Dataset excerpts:
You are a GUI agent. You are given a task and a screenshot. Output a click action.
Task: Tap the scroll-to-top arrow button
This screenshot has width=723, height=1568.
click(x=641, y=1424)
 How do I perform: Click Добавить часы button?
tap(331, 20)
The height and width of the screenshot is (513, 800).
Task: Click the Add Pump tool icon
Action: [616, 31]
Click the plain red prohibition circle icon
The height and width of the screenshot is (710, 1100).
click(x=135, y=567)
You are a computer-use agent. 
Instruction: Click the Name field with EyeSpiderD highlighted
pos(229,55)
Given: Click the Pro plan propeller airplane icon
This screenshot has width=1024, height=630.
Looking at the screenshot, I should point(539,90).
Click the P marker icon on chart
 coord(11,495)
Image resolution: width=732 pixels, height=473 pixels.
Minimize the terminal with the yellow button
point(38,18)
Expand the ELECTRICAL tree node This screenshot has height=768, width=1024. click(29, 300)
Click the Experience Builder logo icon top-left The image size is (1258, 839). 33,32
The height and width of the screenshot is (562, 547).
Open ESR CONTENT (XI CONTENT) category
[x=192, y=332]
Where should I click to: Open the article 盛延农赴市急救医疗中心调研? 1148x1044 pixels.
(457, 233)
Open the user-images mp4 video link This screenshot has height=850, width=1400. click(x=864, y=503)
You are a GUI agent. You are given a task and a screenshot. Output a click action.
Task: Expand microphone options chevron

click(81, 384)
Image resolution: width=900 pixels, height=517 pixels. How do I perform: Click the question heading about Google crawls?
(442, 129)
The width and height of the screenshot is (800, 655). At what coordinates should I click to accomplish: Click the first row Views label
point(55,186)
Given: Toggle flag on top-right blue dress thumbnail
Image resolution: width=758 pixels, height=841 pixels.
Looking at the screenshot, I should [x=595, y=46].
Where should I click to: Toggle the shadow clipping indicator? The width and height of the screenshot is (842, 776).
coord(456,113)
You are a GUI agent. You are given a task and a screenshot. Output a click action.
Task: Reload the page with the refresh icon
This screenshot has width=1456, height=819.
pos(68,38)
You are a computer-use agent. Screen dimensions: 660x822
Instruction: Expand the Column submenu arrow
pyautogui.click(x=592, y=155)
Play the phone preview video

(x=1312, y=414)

> [WORK ORDER]: Reproduce only the lines running from the one that contains "You are a computer-use agent. Screen" to the last line of the records.

> [TASK OUTPUT]:
You are a computer-use agent. Screen dimensions: 660x822
Instruction: Expand the Column submenu arrow
pyautogui.click(x=592, y=155)
Play the phone preview video

(x=1312, y=414)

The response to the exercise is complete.